=== INPUT DATA ===
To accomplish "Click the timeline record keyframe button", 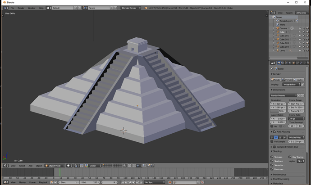I will point(170,182).
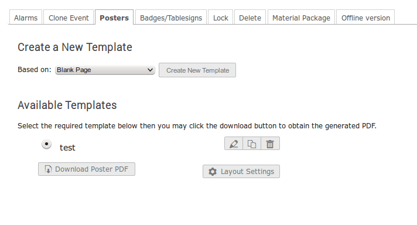Switch to the Alarms tab
The image size is (417, 225).
pos(26,18)

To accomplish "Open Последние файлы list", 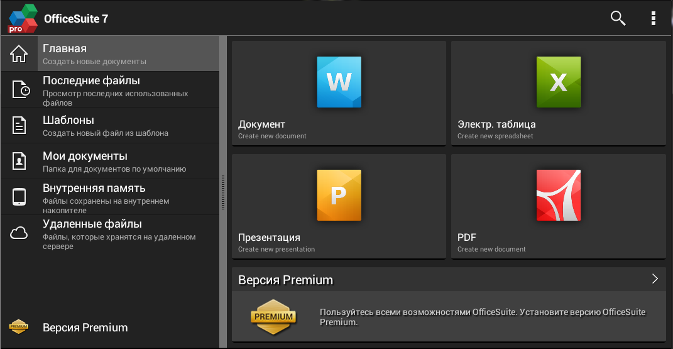I will pyautogui.click(x=91, y=80).
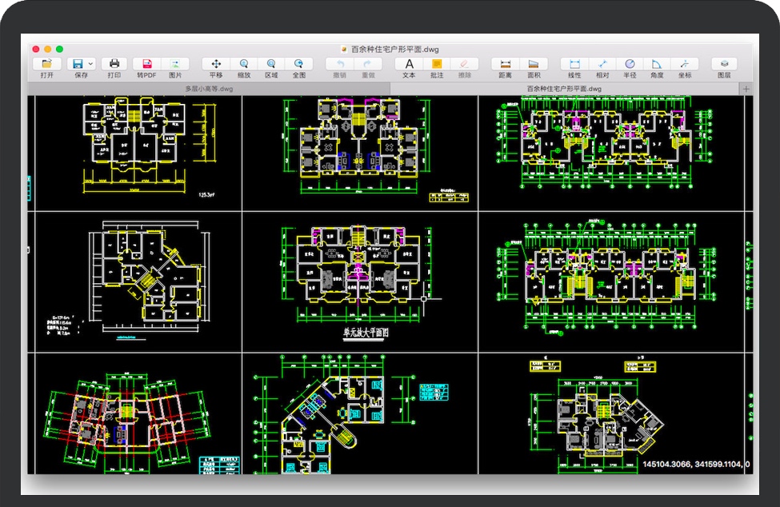Click the Full view (全图) icon
This screenshot has width=780, height=507.
point(298,64)
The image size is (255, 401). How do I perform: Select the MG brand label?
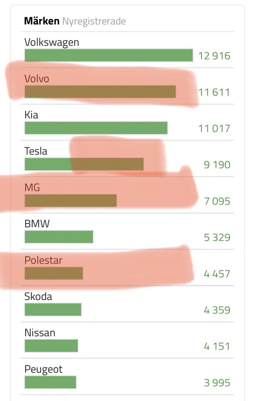coord(32,188)
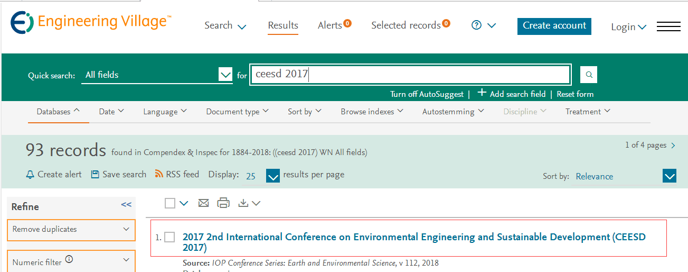688x272 pixels.
Task: Click the Create account button
Action: (x=554, y=26)
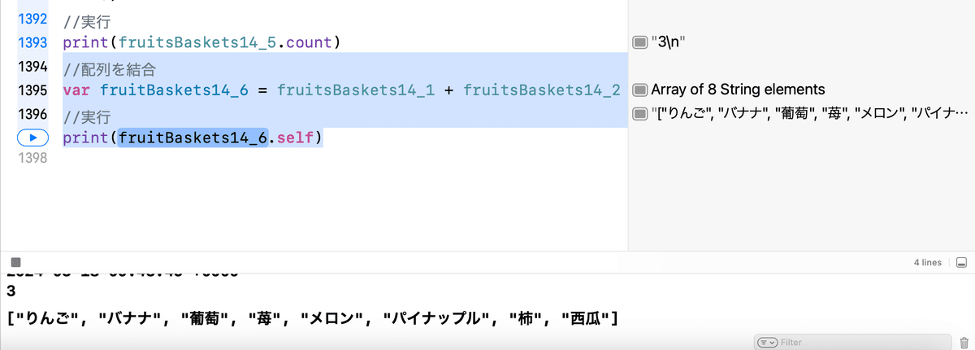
===
Extract, word for word, each line from the one that contains "The image size is (255, 401)." through the final line of the data above. Leave the pictures out.

OUTPUT OF THE TASK:
The image size is (255, 401). How do I perform: Select the MG brand label?
coord(32,188)
688x272 pixels.
Task: Click the Create account button
Action: (x=554, y=26)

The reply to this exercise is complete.